The Advisory Group on Climate Finance (AGF) was set up in February 2010 to identify an additional US$100 billion in climate finance. Its recent report (Report of the Secretary-General's High-level Advisory Group on Climate Change Financing) concluded that finding the extra money was “challenging but feasible”. The AGF report offers many opportunities for Small Island Developing States (SIDS) to facilitate their climate compatible development – development that minimises the harm caused by climate impacts while maximising the human development opportunities presented by a low emissions, more resilient future.However, turning the AGF recommendations into tangible flows of new finance will require political leadership at a senior level. This report aims to alert senior policy-makers to the importance of the AGF recommendations and the opportunities (and challenges) they create for SIDS.Key messages include:
the climate-investment requirements of the SIDS will primarily need to be met through grants from public sources, although private sources can complement these.
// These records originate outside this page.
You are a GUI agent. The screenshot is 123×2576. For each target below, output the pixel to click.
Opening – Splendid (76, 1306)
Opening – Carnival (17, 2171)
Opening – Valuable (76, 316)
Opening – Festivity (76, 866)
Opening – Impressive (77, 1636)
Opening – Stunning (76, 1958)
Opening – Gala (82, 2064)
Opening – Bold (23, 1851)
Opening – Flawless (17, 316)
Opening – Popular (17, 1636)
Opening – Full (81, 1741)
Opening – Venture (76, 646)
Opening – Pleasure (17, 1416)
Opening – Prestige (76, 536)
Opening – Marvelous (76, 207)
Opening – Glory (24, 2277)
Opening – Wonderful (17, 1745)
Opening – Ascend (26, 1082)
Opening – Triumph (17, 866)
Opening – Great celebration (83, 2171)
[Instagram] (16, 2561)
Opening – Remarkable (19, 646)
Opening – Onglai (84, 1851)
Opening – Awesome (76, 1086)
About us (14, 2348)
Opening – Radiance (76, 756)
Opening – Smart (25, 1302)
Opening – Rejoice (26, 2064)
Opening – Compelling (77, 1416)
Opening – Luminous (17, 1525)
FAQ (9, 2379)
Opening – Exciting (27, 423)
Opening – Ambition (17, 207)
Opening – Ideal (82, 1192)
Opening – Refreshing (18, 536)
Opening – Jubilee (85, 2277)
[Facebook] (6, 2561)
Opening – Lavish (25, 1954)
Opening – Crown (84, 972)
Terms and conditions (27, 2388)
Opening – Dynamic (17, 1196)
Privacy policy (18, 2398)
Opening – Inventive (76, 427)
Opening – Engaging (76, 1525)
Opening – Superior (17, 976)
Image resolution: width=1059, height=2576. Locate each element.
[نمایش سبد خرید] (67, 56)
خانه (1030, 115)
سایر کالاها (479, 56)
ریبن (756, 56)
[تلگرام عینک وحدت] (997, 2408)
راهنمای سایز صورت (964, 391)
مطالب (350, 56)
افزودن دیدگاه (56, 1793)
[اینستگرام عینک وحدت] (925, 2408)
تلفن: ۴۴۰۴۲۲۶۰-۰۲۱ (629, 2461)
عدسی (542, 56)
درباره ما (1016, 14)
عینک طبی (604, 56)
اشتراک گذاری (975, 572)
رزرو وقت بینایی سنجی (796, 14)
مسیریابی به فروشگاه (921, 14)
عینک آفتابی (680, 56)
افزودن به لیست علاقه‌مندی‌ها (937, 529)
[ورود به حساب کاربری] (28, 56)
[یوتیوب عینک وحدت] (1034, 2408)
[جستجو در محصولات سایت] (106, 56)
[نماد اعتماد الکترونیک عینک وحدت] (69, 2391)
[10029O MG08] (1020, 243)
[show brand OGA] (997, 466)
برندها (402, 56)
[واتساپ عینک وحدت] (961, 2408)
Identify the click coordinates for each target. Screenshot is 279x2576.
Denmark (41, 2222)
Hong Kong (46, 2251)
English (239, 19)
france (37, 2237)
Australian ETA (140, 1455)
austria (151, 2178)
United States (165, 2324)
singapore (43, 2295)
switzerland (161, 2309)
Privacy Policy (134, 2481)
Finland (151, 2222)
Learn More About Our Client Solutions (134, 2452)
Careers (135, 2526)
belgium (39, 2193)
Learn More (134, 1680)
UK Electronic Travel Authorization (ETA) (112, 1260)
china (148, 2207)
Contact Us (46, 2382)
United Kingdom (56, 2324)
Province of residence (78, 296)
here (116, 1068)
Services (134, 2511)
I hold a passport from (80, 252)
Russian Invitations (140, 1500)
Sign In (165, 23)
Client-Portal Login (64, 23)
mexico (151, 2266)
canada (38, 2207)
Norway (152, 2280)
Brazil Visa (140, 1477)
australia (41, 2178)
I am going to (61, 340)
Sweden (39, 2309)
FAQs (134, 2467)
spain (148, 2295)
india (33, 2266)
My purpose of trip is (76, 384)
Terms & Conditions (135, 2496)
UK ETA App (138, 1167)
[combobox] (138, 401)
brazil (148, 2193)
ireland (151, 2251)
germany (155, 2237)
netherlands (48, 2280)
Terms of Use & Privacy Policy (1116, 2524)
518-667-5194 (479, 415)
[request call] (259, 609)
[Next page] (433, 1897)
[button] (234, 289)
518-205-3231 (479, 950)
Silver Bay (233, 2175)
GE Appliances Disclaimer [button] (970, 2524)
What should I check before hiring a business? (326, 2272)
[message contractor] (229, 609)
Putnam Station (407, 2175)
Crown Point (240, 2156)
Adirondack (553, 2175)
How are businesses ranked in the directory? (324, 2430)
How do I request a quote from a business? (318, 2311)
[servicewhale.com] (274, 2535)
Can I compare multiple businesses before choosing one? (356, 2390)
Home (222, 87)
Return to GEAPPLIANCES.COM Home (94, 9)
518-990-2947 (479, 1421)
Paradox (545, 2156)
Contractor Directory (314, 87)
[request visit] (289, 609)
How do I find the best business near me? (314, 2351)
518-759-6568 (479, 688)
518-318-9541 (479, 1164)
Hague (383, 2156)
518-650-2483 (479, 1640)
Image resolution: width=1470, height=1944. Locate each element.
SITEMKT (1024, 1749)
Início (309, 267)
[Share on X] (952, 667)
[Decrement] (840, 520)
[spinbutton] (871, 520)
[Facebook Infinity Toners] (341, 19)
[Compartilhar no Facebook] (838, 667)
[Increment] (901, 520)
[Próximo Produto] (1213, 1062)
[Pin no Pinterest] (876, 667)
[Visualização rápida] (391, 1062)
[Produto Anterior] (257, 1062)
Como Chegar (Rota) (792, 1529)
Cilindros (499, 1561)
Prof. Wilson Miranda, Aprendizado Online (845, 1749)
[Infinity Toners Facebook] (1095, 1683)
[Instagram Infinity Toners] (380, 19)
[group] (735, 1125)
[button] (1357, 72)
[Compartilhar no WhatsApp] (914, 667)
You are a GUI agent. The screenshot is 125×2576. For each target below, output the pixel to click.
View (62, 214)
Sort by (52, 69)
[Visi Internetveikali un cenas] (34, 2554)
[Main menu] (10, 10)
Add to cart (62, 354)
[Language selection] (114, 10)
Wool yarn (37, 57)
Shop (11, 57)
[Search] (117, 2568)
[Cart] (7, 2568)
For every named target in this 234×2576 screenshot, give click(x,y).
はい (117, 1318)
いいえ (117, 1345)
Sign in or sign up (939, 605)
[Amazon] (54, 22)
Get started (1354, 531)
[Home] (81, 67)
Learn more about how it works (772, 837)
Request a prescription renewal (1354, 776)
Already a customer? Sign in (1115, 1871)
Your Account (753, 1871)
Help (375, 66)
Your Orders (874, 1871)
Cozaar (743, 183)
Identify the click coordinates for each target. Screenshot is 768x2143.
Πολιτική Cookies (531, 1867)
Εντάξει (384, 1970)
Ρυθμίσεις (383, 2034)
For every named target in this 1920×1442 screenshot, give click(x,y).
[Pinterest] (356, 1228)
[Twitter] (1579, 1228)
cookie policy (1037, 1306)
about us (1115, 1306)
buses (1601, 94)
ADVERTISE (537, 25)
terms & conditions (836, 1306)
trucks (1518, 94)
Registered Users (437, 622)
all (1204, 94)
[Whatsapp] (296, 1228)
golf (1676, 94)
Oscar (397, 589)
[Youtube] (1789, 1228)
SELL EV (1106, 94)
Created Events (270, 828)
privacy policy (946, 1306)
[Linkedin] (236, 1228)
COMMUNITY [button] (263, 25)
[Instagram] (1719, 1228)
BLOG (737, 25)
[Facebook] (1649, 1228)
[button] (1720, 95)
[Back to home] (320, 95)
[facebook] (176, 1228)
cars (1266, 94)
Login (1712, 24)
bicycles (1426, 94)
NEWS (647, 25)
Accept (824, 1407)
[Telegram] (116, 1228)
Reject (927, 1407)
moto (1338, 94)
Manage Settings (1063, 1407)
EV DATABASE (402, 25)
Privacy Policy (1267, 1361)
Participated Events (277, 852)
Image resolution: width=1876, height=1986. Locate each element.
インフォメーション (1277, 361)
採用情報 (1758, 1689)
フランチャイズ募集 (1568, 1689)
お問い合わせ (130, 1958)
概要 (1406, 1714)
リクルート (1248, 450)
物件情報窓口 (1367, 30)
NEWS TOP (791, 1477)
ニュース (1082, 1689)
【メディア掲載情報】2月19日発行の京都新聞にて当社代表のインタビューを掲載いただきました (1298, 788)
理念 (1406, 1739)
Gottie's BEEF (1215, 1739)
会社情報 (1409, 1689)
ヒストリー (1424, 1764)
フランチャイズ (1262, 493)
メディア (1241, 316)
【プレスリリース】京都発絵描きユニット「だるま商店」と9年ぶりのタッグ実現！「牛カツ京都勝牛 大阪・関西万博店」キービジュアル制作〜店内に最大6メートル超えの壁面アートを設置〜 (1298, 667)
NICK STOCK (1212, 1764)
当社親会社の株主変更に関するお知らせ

the report’s emphasis on raising revenues in a way that creates incentives for developed countries to reduce their emissions is welcome, but introduces risks concerning the reliability of revenues. These risks can be relieved by robust, credible commitments by developed countries to reduce their emissions.
SIDS may be concerned that the levies on international transport, which the AGF report emphasises, could impede their development. But the report also recognises the importance of compensation for any negative effects.
SIDS will want to ensure that climate finance is disbursed according to need and not according to existing aid patterns.